Political newcomer Sam Whitson defeated embattled state Rep. Jeremy Durham in perhaps the most-watched primary race in Tennessee Thursday night, according to early election results.
With Williamson County officials just releasing early vote and absentee vote totals, Whitson leads Durham by 2,058 votes to 322 in the GOP primary for the House District 65 seat. The Associated Press also called the race for Whitson at 8 p.m.
"Initially it looks good, but again, we're not taking anything for granted in this election," Whitson said Thursday evening. "If we are fortunate enough to win the primary, we're going to focus on the general election coming up. We're going to work real hard on that one, just as we worked real hard on this one."
Durham suspended his campaign last month in the wake of a Tennessee attorney general's report citing 22 women who alleged inappropriate sexual contact or conduct by Durham, R-Franklin. Early voting started the next day.
About 3,100 people voted early in the race, including 2,573 Republican ballots cast.
Local officials and members of the Williamson delegation, once supportive of the one-time rising Republican star and former state House majority whip, threw their political and financial support behind Whitson.
“I think this is Whitson’s race now,” said House Republican Caucus Chairman Glen Casada, R-Franklin, who also served as a longtime political mentor to Durham, on the day the report came out.
“I think now the majority of Jeremy’s supporters will go to Sam.”
Whitson was stunned by the turn of events.
“It was a shock,” he said in the days leading up the election. “We’d planned to fight until the end. We still do.”
Whitson, a 62-year-old community volunteer and a retired U.S. Army colonel, was an unlikely challenger to the well-supported incumbent.
“It was hard convincing people we could do this,” Whitson said this week. “My wife and I gave each other $1,000 and said, ‘Here, this is what we’re going to campaign with,’ when Durham had over $200,000. People said we were wasting our time, that he couldn’t be beat.”
But following the release of the report, Whitson yard signs that stretched down his own neighborhood and began to multiply throughout the community.
In the final weeks of the race, more than $66,000 flowed into Whitson’s campaign, money that came both before and after the release of the attorney general's report.
Now, Whitson, who came out of retirement to run, is looking toward the future.
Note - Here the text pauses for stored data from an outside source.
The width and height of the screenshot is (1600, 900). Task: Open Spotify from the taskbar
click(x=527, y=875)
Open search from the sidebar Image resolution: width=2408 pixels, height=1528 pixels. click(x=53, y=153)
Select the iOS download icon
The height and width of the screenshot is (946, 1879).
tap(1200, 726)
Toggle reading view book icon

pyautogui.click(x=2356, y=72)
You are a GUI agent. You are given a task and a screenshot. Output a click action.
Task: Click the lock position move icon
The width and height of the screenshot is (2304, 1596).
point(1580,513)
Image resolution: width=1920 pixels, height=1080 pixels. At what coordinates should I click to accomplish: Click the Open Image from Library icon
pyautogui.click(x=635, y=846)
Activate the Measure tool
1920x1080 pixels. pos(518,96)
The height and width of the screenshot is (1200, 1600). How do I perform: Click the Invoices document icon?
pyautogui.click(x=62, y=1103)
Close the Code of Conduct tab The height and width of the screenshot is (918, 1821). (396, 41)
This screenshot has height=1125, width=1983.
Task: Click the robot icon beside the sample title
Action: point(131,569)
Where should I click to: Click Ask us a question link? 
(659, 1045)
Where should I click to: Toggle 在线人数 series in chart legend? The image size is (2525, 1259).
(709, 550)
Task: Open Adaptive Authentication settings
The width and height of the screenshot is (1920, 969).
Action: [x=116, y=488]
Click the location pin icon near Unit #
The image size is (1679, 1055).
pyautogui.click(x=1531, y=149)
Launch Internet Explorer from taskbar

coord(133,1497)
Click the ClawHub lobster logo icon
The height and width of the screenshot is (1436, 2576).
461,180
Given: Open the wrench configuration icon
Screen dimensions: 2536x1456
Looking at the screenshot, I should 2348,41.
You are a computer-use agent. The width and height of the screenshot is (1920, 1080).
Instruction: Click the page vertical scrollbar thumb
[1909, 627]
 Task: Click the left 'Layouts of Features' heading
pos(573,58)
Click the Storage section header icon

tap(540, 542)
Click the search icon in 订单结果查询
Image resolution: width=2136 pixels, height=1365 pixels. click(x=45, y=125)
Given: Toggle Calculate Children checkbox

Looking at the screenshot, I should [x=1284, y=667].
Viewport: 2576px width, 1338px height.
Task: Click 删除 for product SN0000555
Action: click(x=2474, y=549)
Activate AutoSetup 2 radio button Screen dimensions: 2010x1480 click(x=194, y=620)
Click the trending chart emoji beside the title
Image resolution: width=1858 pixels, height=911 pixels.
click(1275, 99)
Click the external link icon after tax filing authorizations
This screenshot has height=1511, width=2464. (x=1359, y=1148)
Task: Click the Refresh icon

He says he'll focus on transportation, schools and infrastructure and that one of his strong points will be his fresh eyes.
"You’ve got two tiers of experience in the legislature," Casada said. "Academic knowledge and practical knowledge. You have to understand how the committee system works, setting down with the majority and coming up with votes and you have to know how to make things happen. For Sam, coming from a military background, the earning curve will be shorter than most."
Although Whitson claims the title of “lifetime Republican,” noting that he ran Richard Nixon’s campaign at Glencliff High School in Nashville in 1968, he said he hasn’t set foot on Capitol Hill since his senior class voted him most likely to succeed in 1972.
“I think people really liked that I was not a career politician,” Whitson said Wednesday. "I’ve been married 42 years, I have grandkids in public schools and that resonated with folks. They understand I’m not trying to get a higher position in 10 or 20 years from now."
Even with Durham’s campaign suspended, Whitson said he didn't slack off with his campaign, nor does he plan on doing so before November.
Whitson’s team made hundreds of phone calls alerting Williamson County voters that Durham’s name was still on the ballot.
“We’ve had to tell people that you have to vote,” he said Wednesday. “It’s not a given.”
Whitson now has his eyes on the November general election where he will face off against Democrat Holly McCall. McCall ran unopposed in her primary.